EXTRAIT DU TEXTE>
==================================================

ARMAN SOLDIN

immuable sourire malgré la guerre

Bülent Kilic / AFP

Arman Soldin, journaliste et coordinateur vidéo de l’AFP en Ukraine était un enfant de la guerre. Elle l'a marqué de son sceau quand il fuyait Sarajevo dans les bras de sa mère. Elle l’a tué à l’âge de 32 ans, dans l’est de l’Ukraine. Entre les deux, ce journaliste a dévoré la vie en souriant.

Le 9 mai 2023, une attaque de roquettes Grad a fauché Arman Soldin dans les environs de Tchassiv Iar, localité proche de Bakhmout (Est) alors qu’il se trouvait en reportage sur une position ukrainienne avec quatre collègues de l’AFP, Emmanuel Peuchot, Dimitar Dilkoff, Oleksiy Obolensky, Anders Linderson. L'instant d'avant, "il était comme toujours, il plaisantait", se rappelle le photographe Dimitar Dilkoff. Puis il est parti avec un "beau visage" ne trahissant aucune souffrance, témoigne son camarade du texte, Emmanuel Peuchot, "la caméra à la main". 

 

De l’Elysée à la Maison-Blanche, à la main de Volodymyr Zelensky en passant par les rédactions du monde entier, la mort d’Arman Soldin, 11e journaliste tué depuis le début du conflit, bouleverse la planète.

==================================================

DONNÉES>
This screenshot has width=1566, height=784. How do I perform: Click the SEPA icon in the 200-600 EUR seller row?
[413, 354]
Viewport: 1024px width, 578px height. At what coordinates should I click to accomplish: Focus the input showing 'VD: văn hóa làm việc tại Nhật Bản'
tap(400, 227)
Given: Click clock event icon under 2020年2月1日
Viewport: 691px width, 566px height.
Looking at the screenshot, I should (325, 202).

==================================================

À FAIRE>
1 > Recopiez mot pour mot, dans le texte sur Arman Soldin, le passage qui s'ouvre sur les mots « De l’Elysée à » et se referme sur « bouleverse la planète. ».
2 > Reprenez le texte sur Arman Soldin à l'endroit où il s'arrête et poursuivez-le.
Ces enregistrements proviennent d'une autre source.

RÉPONSES>
1 >
De l’Elysée à la Maison-Blanche, à la main de Volodymyr Zelensky en passant par les rédactions du monde entier, la mort d’Arman Soldin, 11e journaliste tué depuis le début du conflit, bouleverse la planète.

2 >
Le journaliste français de 32 ans avait achevé quelques jours plus tôt ses derniers sujets. Il racontait tant la violence des combats que l'extrême vulnérabilité des civils coincés depuis plus d’un an dans le quotidien du conflit. A Siversk, il avait suivi l'un des milliers de héros ordinaires engendrés par la guerre : Oleksandre, ancien soudeur, qui chevauche son scooter pétaradant pour livrer du pain aux personnes âgées de cette petite ville proche du front Est ukrainien. 

 

Près de Bakhmout, il avait passé une partie de la nuit avec des soldats ukrainiens blessés recevant de premiers soins. Le 1er mai, il tweetait ses moments de "terreur à l'état pur" lors qu'une salve de roquettes russes s'était écrasée à quelques dizaines de mètres de l'équipe de l'Agence France Presse. 

Crédits photo : famille, Yasuyoshi Chiba, Dimitar Dilkoff, Aris Messinis.

« Chercher la vérité »

"Arman avait un œil de journaliste qui a fait l'autopsie de la Bosnie. S'il n'a pas forcément fait de lien avec l'Ukraine, il a choisi de s'y rendre parce qu'il voulait se rendre utile, il voulait chercher la vérité",  Oksana Soldin, mère d’Arman. 

Arman était arrivé en France avec sa famille en 1992, à l’âge d’un an, dans un avion militaire, exfiltré par le ministre de la Santé Bernard Kouchner après une salve de bombardements sur Sarajevo. "Des obus avaient fracassé les escaliers de notre maison de Sarajevo. J'avais pu monter dans l'avion. Kouchner était assis près de moi. On avait passé le vol par terre, Arman dans mes bras", raconte Oksana Soldin, 59 ans aujourd'hui, qui vit à Rennes. Après six ans en France, la famille retourne en Bosnie, enfin en paix après une sanglante guerre interethnique qui a tué plus de 100.000 personnes.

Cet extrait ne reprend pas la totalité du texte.